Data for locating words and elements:

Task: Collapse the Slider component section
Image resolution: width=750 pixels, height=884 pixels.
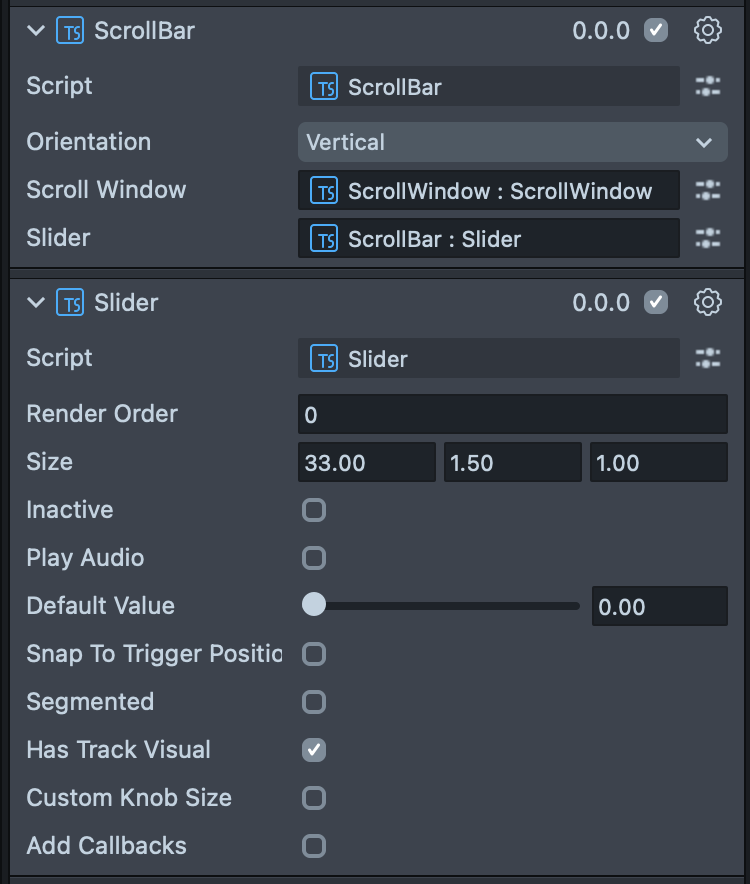Action: (x=37, y=302)
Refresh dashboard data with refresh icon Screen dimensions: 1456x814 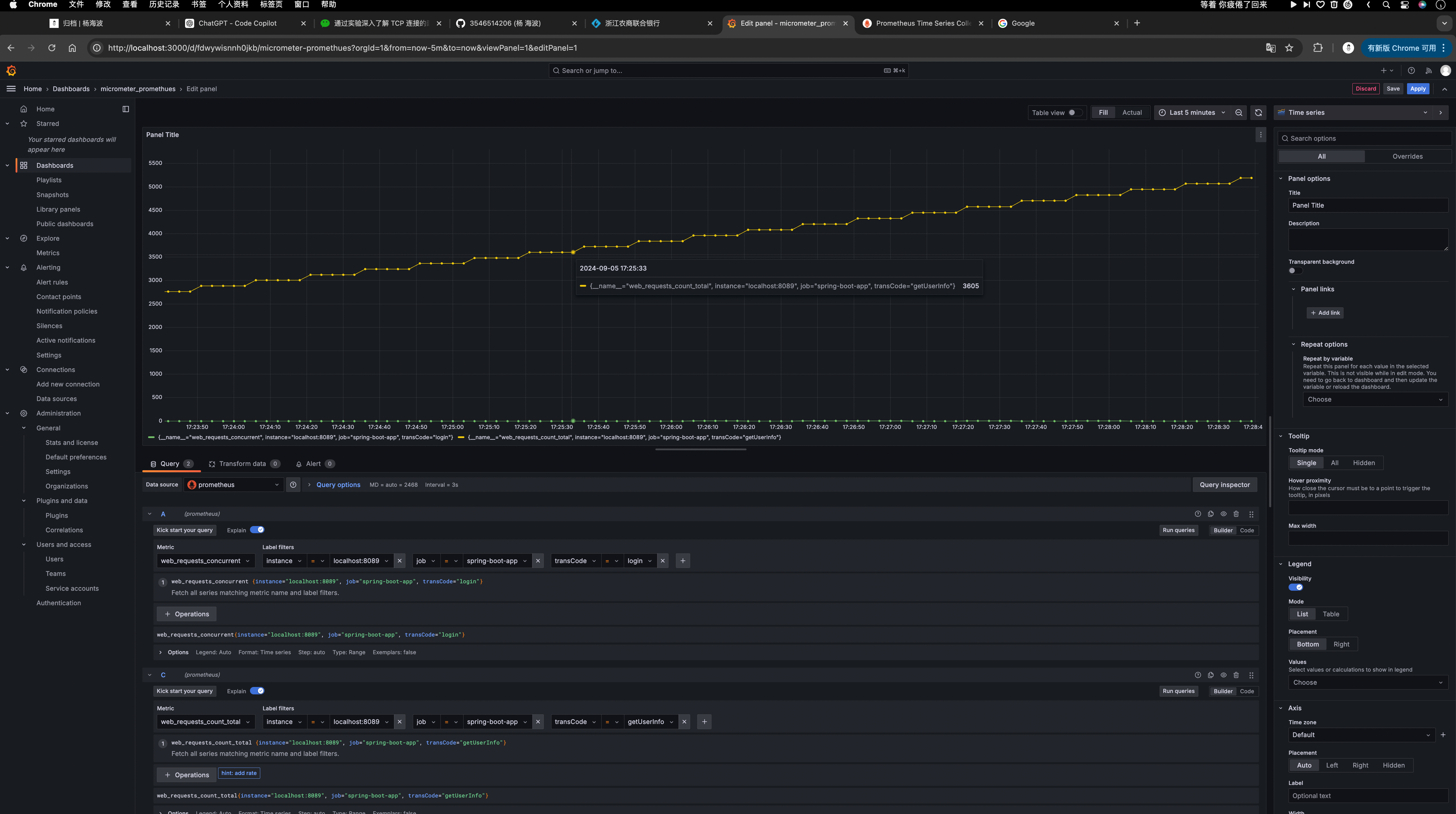point(1258,113)
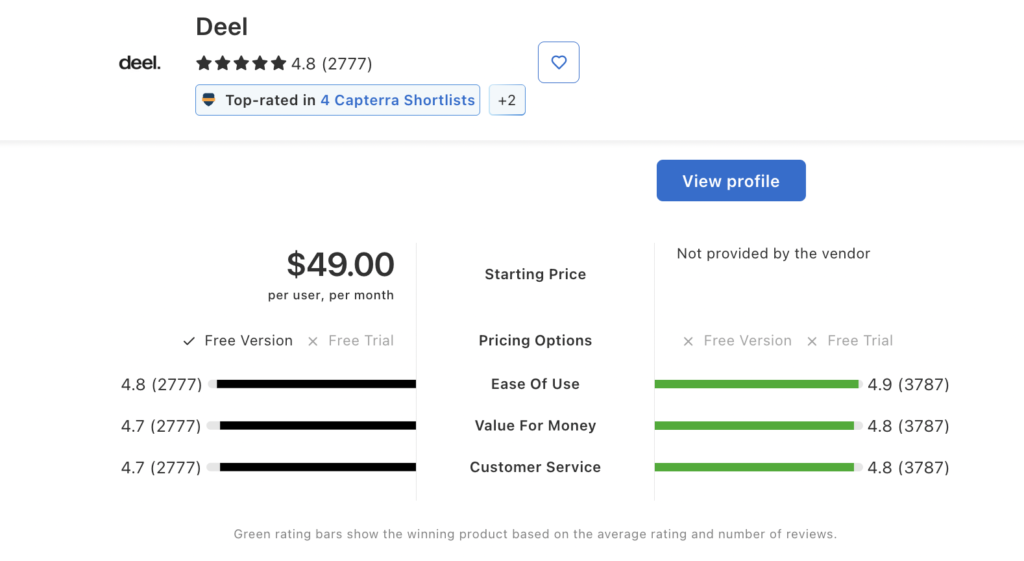
Task: Click the black Ease Of Use rating bar
Action: [x=315, y=384]
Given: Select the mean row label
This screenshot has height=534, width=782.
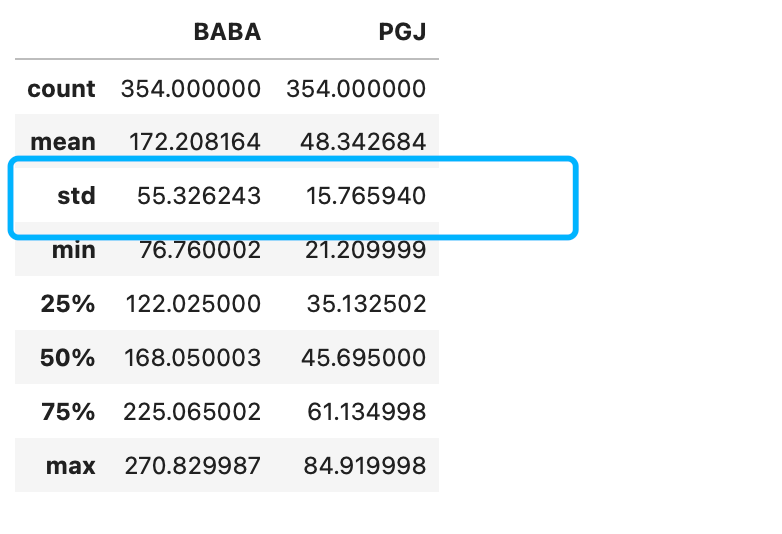Looking at the screenshot, I should pyautogui.click(x=63, y=142).
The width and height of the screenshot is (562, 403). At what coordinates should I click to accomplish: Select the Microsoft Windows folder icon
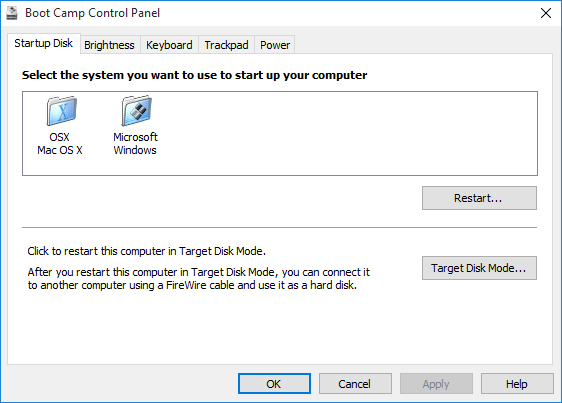(x=137, y=110)
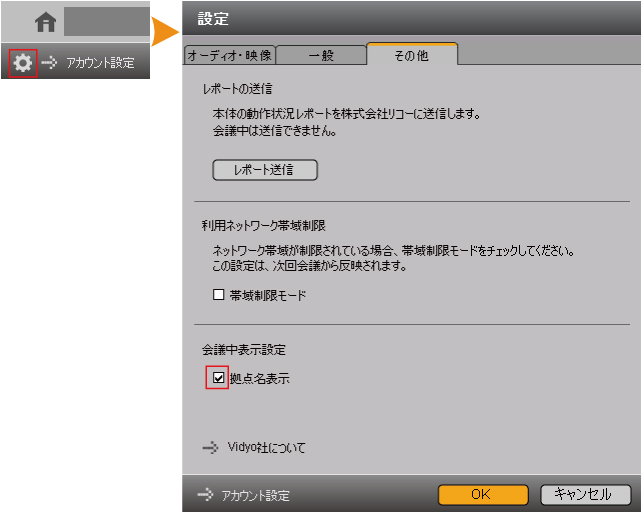641x512 pixels.
Task: Click the arrow icon beside the bottom-bar アカウント設定
Action: [x=206, y=495]

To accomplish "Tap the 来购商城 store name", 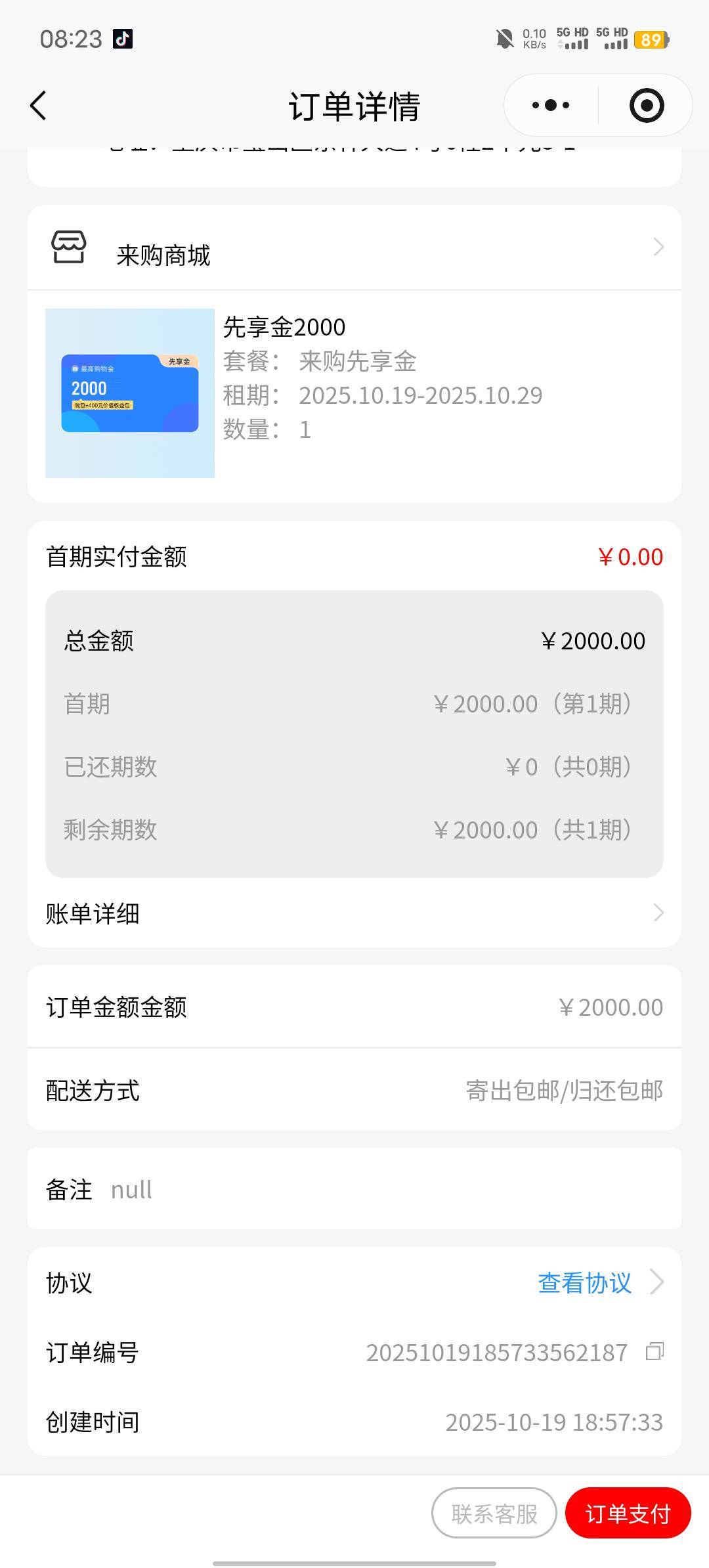I will click(163, 255).
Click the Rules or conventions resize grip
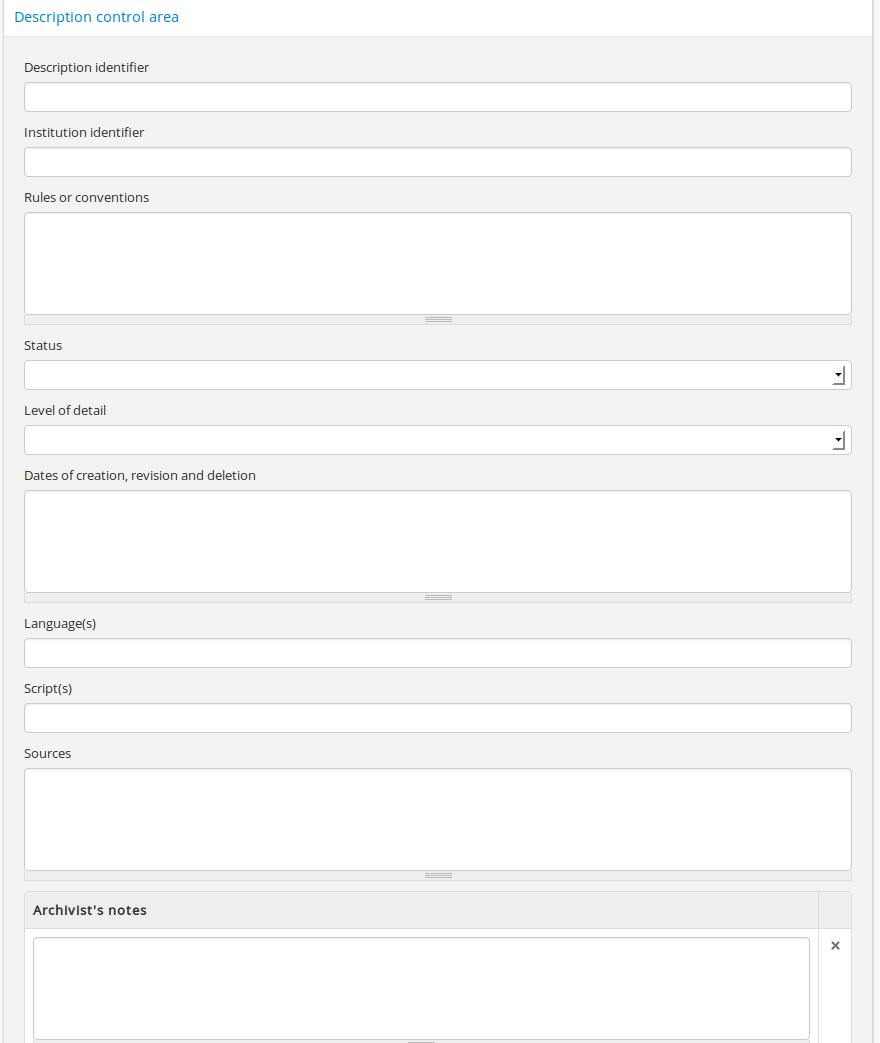 [x=438, y=320]
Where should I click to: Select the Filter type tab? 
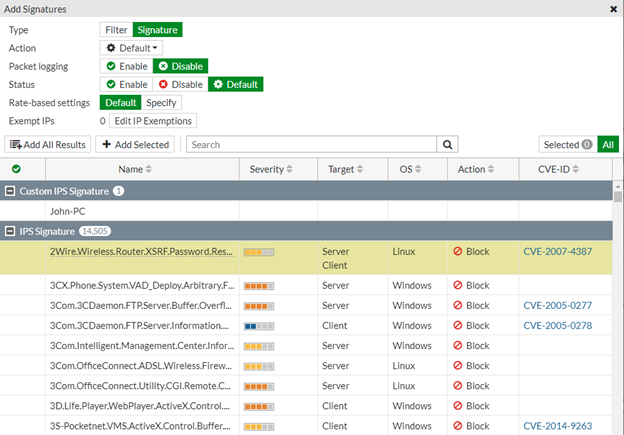(116, 30)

EXERCISE OBJECTIVE:
Find each line in the data above that contains the word "Select", and copy those lines.

OUTPUT OF THE EXERCISE:
Given: Select the mean row label
The width and height of the screenshot is (562, 403). At what coordinates should I click to accomplish: Select the Microsoft Windows folder icon
Where should I click to: Select the Filter type tab? 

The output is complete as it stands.